*TEXTE DE LA PAGE:*

------------------------

Colloques en ligne

Assia Kovriguina

La littérature des ravins

1Je voudrais brièvement évoquer ici certains problèmes posés par l’écriture spécifique d’un événement comme l’extermination des juifs d’URSS pendant la seconde Guerre Mondiale. Dans ces territoires, le génocide a été perpétré par les nazis non pas dans des camps, mais en majorité sur place : dans des ravins ou des fosses communes improvisées auprès des villes et des bourgades. L’expression  « littérature des ravins » vise donc à se distinguer de l’expression  « littérature concentrationnaire », telle qu’elle a été formée et pensée en Occident. En la désignant ainsi, je voudrais l’inscrire dans le contexte qui en fonde la spécificité et qui, au regard de la notion de « littérature de témoignage » aujourd’hui constituée, instaure à la fois une similitude et une différence.

------------------------

*CONSIGNE 1:* Recopiez à l'identique la partie des enregistrements qui s'ouvre sur leur première ligne et se termine par la ligne contenant "will click(x=155, y=314).", cette dernière incluse.
Le texte ci-dessus et les enregistrements qui suivent constituent deux sources distinctes.

------------------------

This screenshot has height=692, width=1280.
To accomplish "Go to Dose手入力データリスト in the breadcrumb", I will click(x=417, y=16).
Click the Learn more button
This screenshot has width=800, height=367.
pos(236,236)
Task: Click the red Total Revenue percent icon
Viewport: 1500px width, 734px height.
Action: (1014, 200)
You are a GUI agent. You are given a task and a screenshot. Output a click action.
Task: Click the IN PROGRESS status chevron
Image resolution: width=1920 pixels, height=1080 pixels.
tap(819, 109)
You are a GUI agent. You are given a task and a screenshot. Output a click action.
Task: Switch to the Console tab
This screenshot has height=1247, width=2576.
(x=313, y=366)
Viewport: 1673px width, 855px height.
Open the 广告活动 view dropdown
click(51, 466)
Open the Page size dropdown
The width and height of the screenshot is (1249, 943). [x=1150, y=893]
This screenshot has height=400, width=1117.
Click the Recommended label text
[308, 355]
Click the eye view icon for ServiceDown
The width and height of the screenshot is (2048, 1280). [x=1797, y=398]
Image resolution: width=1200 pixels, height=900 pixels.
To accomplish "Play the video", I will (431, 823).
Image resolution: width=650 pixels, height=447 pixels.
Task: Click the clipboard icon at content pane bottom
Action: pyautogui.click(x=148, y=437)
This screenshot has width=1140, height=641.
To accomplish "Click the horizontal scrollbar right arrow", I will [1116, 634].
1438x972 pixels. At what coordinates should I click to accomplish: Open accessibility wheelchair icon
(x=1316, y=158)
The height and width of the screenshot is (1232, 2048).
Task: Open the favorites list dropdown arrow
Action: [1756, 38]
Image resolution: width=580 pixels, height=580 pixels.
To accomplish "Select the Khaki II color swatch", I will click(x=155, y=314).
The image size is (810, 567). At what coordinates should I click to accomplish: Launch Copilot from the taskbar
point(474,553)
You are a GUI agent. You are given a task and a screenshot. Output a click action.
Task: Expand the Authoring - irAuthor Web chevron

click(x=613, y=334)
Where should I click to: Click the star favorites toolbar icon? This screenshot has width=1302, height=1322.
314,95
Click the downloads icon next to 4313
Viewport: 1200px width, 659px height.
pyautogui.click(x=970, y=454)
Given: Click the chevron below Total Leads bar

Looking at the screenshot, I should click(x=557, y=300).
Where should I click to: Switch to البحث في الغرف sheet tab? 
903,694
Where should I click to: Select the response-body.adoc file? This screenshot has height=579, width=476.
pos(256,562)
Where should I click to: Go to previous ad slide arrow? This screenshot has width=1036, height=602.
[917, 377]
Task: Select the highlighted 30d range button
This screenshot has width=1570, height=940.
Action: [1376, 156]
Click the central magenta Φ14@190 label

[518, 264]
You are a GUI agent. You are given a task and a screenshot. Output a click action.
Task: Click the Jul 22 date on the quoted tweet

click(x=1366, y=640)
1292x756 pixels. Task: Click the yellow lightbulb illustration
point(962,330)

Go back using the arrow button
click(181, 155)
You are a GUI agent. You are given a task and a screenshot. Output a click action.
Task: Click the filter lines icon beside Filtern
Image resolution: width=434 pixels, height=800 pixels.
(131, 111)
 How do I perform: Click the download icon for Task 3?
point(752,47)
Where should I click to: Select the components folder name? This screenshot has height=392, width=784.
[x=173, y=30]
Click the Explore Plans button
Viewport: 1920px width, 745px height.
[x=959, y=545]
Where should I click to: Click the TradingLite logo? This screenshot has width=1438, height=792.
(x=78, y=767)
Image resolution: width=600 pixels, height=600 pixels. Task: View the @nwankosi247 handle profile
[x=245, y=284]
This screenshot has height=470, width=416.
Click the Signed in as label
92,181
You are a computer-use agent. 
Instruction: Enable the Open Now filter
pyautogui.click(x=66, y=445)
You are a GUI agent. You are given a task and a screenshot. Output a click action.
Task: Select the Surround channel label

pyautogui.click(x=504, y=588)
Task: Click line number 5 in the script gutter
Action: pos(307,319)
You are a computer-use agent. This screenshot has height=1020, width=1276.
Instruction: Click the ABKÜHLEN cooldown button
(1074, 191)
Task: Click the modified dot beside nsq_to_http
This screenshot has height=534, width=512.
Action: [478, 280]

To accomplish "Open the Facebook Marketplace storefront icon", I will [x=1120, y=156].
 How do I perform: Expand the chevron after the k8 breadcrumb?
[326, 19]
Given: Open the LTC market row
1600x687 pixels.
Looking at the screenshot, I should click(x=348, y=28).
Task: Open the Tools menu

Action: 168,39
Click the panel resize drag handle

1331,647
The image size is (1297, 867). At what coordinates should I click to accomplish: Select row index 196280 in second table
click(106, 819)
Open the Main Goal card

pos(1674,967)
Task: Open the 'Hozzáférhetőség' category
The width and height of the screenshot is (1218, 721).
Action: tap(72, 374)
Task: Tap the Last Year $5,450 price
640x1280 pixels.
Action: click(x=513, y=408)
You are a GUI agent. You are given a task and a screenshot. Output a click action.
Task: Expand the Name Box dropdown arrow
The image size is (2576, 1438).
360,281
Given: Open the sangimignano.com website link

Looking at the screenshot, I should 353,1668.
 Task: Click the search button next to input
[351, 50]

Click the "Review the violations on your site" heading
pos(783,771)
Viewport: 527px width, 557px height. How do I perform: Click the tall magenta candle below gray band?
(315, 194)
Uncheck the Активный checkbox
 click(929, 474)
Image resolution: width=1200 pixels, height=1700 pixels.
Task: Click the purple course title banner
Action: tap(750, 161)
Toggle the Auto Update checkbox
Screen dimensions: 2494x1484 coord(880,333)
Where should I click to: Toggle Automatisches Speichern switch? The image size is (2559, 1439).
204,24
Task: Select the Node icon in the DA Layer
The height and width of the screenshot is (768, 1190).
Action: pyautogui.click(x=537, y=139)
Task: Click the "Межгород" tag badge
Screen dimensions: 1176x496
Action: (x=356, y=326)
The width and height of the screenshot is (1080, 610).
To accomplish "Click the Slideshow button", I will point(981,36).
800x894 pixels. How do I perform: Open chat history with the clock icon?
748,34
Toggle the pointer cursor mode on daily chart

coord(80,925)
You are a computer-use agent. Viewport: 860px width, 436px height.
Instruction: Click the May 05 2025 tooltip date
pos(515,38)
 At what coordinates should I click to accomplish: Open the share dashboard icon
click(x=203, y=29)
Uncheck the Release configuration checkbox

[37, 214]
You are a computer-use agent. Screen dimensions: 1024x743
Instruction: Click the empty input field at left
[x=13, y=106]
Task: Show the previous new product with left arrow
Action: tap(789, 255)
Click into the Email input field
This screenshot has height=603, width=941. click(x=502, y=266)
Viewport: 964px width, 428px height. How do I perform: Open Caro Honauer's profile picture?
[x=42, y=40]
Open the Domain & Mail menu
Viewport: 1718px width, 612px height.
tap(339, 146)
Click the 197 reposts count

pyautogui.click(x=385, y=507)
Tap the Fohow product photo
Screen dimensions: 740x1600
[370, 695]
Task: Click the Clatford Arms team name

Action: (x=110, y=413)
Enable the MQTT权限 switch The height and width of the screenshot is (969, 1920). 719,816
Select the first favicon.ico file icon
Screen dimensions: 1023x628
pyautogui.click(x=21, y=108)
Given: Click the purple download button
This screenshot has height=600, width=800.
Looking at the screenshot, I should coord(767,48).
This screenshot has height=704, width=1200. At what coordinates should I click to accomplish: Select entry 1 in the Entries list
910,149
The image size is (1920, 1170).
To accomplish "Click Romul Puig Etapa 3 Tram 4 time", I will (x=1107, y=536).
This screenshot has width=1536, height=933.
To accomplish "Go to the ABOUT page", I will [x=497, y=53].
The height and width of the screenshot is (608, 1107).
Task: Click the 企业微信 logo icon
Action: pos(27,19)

------------------------

*CONSIGNE 2:* D'après le texte sur la littérature des ravins, où les nazis ont-ils perpétré le génocide des juifs d'URSS dans ces territoires ?

*RÉPONSE ATTENDUE 1:*
This screenshot has height=692, width=1280.
To accomplish "Go to Dose手入力データリスト in the breadcrumb", I will click(x=417, y=16).
Click the Learn more button
This screenshot has width=800, height=367.
pos(236,236)
Task: Click the red Total Revenue percent icon
Viewport: 1500px width, 734px height.
Action: (1014, 200)
You are a GUI agent. You are given a task and a screenshot. Output a click action.
Task: Click the IN PROGRESS status chevron
Image resolution: width=1920 pixels, height=1080 pixels.
tap(819, 109)
You are a GUI agent. You are given a task and a screenshot. Output a click action.
Task: Switch to the Console tab
This screenshot has height=1247, width=2576.
(x=313, y=366)
Viewport: 1673px width, 855px height.
Open the 广告活动 view dropdown
click(51, 466)
Open the Page size dropdown
The width and height of the screenshot is (1249, 943). [x=1150, y=893]
This screenshot has height=400, width=1117.
Click the Recommended label text
[308, 355]
Click the eye view icon for ServiceDown
The width and height of the screenshot is (2048, 1280). [x=1797, y=398]
Image resolution: width=1200 pixels, height=900 pixels.
To accomplish "Play the video", I will (431, 823).
Image resolution: width=650 pixels, height=447 pixels.
Task: Click the clipboard icon at content pane bottom
Action: pyautogui.click(x=148, y=437)
This screenshot has width=1140, height=641.
To accomplish "Click the horizontal scrollbar right arrow", I will [1116, 634].
1438x972 pixels. At what coordinates should I click to accomplish: Open accessibility wheelchair icon
(x=1316, y=158)
The height and width of the screenshot is (1232, 2048).
Task: Open the favorites list dropdown arrow
Action: [1756, 38]
Image resolution: width=580 pixels, height=580 pixels.
To accomplish "Select the Khaki II color swatch", I will click(x=155, y=314).

*RÉPONSE ATTENDUE 2:* En majorité sur place, dans des ravins ou des fosses communes improvisées auprès des villes et des bourgades.